The agency has been a focal point of criticism amid Trump's hardline "zero tolerance" immigration policy, and has been met with a growing Democratic chorus calling for it to be eliminated.
Momentum has been steadily building to do away with ICE, which was created in 2003, following this week's upset victory of Alexandria Ocasio-Cortez, who successfully unseated a senior Democrat in the House of Representatives for the party's nomination.
Ocasio-Cortez, who is part of the progressive wing of the Democratic Party, has made the abolition of ICE a central pillar of her candidacy.
Trump's decision to pursue a policy of charging all undocumented adults who illegally cross into the U.S. with criminal charges resulted in the separation of over 2,300 children from their parents, and while the president has since halted the family separations amid outcry, the question remains about how the vast majority of children will be reunited with their parents.
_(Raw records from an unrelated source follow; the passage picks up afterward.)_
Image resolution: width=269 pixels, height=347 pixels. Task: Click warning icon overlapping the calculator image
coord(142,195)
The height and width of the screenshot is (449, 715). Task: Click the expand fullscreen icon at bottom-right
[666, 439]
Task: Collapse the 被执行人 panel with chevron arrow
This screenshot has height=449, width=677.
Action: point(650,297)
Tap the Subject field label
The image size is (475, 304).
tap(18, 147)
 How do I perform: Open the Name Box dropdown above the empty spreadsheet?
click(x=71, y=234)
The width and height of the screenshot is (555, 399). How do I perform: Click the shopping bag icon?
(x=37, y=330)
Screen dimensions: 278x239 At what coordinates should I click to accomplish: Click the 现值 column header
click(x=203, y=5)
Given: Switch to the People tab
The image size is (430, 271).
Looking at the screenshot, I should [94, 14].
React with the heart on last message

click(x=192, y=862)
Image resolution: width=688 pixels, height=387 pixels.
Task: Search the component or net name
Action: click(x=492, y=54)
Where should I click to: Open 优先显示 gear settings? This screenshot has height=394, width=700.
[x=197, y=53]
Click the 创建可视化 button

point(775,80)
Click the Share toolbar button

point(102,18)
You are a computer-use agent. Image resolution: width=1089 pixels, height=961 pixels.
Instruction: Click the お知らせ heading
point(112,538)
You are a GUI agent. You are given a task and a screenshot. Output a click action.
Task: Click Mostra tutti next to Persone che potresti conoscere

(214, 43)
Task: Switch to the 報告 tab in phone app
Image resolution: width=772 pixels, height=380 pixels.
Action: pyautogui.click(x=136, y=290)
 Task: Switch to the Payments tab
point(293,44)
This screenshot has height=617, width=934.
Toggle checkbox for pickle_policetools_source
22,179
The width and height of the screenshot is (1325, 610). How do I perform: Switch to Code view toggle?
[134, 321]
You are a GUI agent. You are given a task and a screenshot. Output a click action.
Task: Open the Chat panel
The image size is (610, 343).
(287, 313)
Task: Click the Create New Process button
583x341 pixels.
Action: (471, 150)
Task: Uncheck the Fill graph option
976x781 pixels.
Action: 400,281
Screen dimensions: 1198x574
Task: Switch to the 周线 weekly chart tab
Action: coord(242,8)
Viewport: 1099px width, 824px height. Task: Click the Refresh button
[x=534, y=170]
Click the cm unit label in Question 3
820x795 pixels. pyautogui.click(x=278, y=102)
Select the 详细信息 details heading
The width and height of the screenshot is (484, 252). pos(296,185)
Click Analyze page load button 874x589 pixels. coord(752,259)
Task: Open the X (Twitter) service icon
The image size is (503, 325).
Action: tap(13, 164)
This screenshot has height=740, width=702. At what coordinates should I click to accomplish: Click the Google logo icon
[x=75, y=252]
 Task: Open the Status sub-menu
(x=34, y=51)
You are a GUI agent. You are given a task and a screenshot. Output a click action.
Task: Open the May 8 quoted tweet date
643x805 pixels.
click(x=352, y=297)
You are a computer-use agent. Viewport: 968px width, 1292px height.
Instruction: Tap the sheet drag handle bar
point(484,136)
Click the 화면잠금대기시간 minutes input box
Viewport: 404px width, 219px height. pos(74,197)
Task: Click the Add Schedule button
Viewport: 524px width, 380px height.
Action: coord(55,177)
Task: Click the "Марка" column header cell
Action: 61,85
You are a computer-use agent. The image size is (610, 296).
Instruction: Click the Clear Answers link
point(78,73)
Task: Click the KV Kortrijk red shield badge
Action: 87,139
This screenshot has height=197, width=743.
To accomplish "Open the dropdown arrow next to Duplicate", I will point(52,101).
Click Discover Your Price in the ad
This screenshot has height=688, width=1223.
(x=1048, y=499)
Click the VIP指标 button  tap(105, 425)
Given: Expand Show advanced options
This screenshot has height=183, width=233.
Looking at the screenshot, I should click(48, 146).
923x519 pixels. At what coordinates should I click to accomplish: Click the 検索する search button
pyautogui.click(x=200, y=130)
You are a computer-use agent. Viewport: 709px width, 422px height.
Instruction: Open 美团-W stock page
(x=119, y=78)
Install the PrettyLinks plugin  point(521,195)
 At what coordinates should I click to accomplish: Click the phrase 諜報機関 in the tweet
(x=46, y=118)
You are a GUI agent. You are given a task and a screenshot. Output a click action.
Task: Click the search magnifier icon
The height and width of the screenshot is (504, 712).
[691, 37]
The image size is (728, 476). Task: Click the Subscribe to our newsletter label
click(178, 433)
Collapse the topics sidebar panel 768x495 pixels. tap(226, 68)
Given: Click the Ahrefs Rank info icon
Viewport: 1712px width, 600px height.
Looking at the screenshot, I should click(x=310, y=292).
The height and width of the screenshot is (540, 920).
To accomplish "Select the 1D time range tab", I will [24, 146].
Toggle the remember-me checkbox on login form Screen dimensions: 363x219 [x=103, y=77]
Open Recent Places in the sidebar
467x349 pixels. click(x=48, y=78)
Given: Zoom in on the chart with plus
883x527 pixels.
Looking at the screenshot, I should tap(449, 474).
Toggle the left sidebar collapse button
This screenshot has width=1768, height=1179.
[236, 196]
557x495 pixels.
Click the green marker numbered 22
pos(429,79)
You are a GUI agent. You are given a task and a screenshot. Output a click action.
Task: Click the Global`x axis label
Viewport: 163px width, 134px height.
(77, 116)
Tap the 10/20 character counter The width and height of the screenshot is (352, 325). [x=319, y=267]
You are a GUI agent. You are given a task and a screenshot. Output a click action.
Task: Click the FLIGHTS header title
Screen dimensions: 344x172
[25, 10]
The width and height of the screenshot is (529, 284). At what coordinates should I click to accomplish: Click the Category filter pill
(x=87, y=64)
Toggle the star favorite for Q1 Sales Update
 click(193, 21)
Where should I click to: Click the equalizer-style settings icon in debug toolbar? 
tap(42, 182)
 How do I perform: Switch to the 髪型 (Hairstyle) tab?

Nearly 540 children have been reunited, according to the U.S. government.
New York gubernatorial hopeful Cynthia Nixon, who has mutually endorsed Ocasio-Cortez, has thrown her support behind ICE's abolition amid continued mass opposition to Trump's "zero tolerance" policy, as has Democratic Senator Kirsten Gillibrand, also of New York.
Gillibrand told CNN on Thursday that ICE "has become a deportation force."
"I don’t think ICE today is working as intended," she said. "I think you should separate the criminal justice from the immigration issues, and I think you should reimagine ICE under a new agency with a very different mission and take those two missions out."
Within the agency, more than a dozen agents have signed a letter calling on Department of Homeland Security Secretary Kirstjen Nielsen to dissolve the agency and roll its responsibilities into another bureau.
"HSI’s investigations have been perceived as targeting undocumented aliens, instead of the transnational criminal organizations that facilitate cross border crimes impacting our communities and national security," the 19 agents, who are members of Homeland Security Investigations (HSI), wrote in a letter first reported by the Texas Observer.
ICE operates under Nielsen's Department of Homeland Security.